▶ [EXERCISE DESCRIPTION]:
Among the records that follow, set down only the lines from the one containing "You are a computer-use" to the one containing "Instruction: Click the Print toolbar icon", both included, exactly.

▶ [GIVEN DATA]:

# # # #

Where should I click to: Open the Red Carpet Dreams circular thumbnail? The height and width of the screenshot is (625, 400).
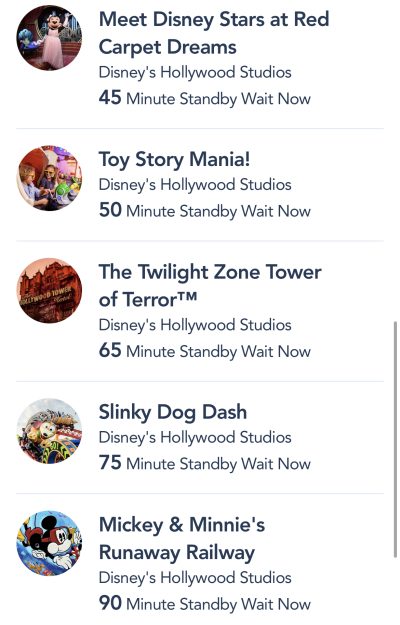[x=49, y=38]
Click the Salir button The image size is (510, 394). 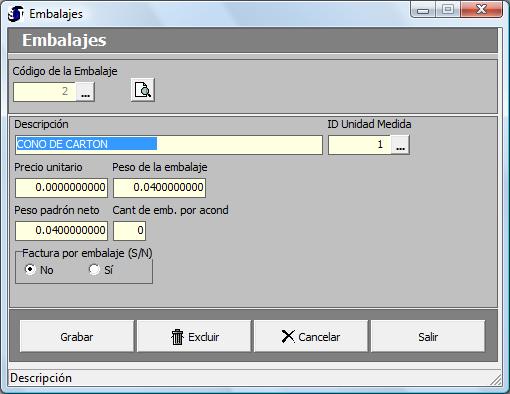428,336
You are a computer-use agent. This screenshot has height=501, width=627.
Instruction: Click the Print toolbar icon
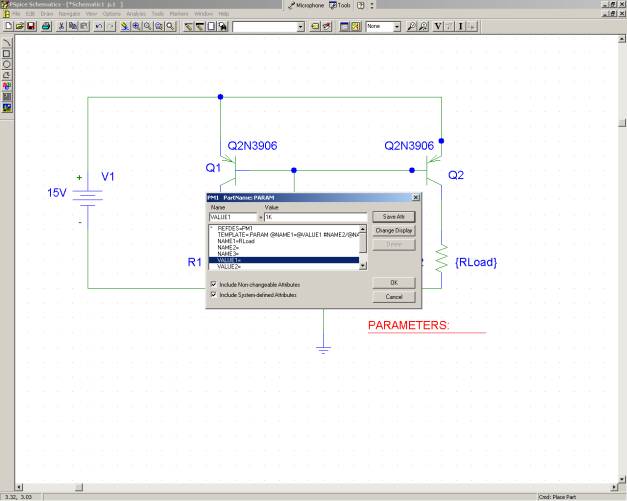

# # # #

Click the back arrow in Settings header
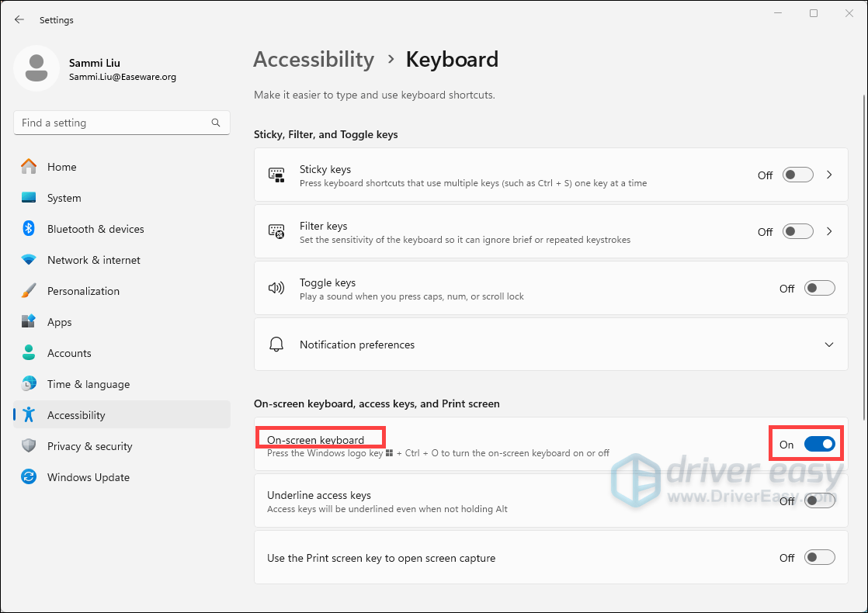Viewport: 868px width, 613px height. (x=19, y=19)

# # # #

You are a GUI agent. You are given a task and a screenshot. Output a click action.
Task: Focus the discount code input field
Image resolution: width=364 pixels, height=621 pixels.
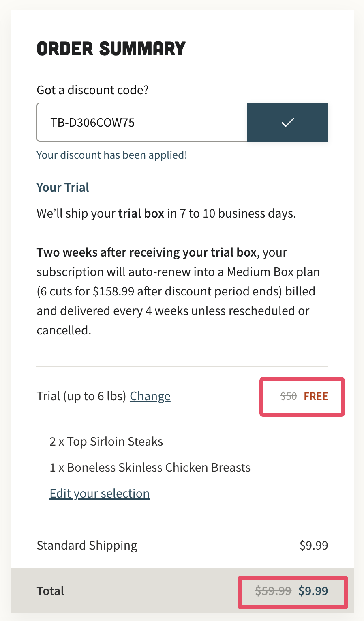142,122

# # # #

▶ [EXPECTED ANSWER]:
You are a computer-use agent. This screenshot has height=501, width=627.
Instruction: Click the Print toolbar icon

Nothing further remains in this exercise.